My PhD reads psychology, not economics, so I won't bet the house on the Bush stimulus package's chances of preventing or softening a recession.
But I have counseled and coached many who were outright terminated, downsized out, or who feared a pink slip in their next pay envelope. The conversations typically move from money to the things that more fundamentally bring us fulfillment -- or that should. The menu usually includes priority setting and value re-ordering, with a healthy side of blessing counting.
Fear of job loss or not, times like these are ripe for thinking ahead to how we'll feel, and what we'll do when we retire, and the regular paycheck stops. (Yes, there are Social Security checks, pension benefits and annuity streams. But trust me, none of these feel as "earned" as a paycheck.)
Digging down into what really fulfills you through work will shine a light on not just what you want to do next, but also on the kind of work style you prefer.
You may hate your job, but you may love collaborating to get tasks done. Maybe you're happiest working alone, door shut, content to find the answers on your own. Perhaps you're best when given opportunities to lead and inspire others.
Gaining insights like these can help you identify options other that your current job, or even career. And it will remind you that if you do lose your job, the earth will continue to turn. The very act of making a "what's next" plan (let alone finalizing and carrying it out) can make you feel more in control, and less under stress.
During times like these, people talk more about starting something on their own. Many, indeed, can thrive with their own business. But others – even the most well-financed others – may soon realize running their own show isn't for them. Most often, people neglect to examine what being one's own boss really means: having few others to blame (or praise), and what it feels like to meet a weekly payroll, are but two things worth pondering.

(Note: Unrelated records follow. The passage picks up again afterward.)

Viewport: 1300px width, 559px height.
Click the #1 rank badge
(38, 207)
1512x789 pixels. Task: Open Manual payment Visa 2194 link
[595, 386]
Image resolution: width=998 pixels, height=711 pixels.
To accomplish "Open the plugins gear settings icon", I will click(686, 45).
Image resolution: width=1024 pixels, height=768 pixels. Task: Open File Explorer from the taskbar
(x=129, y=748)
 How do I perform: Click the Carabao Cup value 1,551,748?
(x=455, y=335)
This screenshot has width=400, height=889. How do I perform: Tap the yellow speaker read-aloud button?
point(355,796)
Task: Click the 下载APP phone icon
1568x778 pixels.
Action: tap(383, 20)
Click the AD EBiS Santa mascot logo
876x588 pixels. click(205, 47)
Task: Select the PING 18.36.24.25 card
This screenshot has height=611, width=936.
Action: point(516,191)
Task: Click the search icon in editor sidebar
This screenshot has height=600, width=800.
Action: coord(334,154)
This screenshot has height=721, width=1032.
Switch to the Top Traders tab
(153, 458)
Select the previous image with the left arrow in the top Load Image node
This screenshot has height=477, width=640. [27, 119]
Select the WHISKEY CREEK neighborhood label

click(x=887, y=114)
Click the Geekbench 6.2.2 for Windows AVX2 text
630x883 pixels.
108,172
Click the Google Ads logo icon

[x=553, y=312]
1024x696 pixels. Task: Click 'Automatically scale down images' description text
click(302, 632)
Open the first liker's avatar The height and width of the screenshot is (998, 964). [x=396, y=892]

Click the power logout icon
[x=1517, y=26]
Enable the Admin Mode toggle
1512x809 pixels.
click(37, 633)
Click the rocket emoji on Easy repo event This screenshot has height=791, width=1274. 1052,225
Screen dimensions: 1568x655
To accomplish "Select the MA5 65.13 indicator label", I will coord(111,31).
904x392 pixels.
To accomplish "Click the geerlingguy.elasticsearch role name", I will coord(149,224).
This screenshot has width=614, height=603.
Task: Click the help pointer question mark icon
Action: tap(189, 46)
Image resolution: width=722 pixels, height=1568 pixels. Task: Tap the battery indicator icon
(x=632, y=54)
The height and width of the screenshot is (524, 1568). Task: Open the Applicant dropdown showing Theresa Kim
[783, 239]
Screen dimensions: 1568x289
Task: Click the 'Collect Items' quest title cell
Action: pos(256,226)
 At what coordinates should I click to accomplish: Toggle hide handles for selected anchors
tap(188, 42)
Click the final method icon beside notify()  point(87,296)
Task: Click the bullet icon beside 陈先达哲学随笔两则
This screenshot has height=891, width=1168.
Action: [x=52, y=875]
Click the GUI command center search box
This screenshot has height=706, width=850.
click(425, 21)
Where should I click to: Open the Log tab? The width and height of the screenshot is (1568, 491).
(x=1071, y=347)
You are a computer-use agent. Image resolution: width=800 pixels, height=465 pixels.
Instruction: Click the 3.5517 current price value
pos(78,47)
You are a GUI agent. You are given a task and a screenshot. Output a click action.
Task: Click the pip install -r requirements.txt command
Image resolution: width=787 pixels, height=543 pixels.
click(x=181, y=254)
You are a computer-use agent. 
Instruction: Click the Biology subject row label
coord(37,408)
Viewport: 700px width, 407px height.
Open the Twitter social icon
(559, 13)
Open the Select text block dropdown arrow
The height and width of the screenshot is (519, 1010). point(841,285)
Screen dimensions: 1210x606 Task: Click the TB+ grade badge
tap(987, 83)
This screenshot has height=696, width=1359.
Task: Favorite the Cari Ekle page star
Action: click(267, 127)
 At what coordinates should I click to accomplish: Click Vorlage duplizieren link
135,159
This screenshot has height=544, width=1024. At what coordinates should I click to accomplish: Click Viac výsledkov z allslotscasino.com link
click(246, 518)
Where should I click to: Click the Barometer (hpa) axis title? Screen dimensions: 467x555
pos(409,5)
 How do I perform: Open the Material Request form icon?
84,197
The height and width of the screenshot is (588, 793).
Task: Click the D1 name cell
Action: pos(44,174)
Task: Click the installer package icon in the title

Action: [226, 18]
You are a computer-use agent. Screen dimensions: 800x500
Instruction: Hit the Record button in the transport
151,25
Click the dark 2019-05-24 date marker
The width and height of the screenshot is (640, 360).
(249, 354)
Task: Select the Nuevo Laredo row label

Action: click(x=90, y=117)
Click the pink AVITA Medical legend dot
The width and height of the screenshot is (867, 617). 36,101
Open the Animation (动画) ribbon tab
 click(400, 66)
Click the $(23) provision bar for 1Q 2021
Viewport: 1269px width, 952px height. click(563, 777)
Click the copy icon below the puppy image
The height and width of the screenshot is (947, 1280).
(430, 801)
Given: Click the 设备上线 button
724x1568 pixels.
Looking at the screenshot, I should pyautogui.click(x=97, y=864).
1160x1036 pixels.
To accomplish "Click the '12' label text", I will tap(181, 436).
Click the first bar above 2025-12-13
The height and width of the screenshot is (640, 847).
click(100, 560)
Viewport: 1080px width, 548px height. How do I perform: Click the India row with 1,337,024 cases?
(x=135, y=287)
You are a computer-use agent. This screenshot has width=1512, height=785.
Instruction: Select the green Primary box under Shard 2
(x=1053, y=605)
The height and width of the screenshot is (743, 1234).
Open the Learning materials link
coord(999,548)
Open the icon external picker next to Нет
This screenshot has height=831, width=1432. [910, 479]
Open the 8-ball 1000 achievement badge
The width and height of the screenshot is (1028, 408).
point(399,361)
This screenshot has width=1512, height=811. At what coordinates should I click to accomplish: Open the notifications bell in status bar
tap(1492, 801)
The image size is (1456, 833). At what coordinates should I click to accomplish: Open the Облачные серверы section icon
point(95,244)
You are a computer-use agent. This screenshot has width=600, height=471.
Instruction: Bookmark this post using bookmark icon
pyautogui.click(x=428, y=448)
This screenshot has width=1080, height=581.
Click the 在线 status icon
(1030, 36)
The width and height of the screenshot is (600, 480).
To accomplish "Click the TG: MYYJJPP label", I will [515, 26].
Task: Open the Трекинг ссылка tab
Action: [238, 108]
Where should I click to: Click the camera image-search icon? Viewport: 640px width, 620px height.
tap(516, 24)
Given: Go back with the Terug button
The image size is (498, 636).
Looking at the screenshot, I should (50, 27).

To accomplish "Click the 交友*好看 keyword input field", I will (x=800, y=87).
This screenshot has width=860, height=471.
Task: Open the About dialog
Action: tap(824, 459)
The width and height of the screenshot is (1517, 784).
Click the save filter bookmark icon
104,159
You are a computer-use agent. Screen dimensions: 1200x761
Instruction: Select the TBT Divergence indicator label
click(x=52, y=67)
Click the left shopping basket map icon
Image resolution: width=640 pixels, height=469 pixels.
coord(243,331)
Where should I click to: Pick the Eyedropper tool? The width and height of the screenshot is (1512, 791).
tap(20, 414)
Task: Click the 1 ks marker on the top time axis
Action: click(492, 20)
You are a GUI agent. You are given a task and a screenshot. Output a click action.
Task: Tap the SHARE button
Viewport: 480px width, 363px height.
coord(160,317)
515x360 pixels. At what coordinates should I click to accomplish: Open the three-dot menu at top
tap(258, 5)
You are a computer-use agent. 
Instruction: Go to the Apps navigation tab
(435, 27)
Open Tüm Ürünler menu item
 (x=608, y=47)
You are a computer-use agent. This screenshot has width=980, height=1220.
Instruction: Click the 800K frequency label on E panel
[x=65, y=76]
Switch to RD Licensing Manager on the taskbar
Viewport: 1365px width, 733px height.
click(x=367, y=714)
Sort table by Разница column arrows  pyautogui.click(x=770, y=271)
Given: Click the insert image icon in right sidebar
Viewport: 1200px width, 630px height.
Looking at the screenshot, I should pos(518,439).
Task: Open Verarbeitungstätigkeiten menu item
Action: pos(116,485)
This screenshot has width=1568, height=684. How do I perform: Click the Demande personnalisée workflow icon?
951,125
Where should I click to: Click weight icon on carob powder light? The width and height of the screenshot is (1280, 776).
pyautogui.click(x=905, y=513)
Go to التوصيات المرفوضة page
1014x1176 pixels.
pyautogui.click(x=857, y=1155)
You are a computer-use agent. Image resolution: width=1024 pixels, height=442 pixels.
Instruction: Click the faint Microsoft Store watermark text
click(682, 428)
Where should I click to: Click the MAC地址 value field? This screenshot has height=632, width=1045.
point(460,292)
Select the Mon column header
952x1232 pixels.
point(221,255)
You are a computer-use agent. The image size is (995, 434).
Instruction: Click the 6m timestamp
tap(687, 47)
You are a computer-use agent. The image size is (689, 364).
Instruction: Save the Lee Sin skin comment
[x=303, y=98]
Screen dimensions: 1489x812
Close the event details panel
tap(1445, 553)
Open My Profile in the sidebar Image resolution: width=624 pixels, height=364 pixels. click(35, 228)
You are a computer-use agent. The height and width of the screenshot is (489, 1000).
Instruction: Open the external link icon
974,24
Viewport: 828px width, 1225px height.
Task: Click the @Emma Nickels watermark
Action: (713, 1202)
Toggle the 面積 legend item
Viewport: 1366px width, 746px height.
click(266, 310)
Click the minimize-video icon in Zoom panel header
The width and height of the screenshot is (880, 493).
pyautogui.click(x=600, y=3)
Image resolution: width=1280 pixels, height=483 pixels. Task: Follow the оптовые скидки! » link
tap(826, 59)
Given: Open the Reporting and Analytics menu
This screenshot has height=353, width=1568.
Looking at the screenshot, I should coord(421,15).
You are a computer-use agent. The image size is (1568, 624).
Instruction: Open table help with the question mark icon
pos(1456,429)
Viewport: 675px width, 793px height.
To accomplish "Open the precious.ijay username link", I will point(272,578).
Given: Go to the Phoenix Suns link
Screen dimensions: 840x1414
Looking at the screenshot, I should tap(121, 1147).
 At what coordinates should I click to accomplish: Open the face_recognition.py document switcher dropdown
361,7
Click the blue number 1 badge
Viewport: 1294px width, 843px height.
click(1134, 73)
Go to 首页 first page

After some healthy introspection and discussion, maybe you'll realize it's not "on your own" that you want next, but perhaps "smaller, and simpler."
Like investing decisions – large cap, small cap, in-between cap – there's no one right answer. Taking a big position in yourself – taking stock in what you enjoy most -- may well be your best portfolio move during times like these. It may well be the only guaranteed, recession-proof way to invest.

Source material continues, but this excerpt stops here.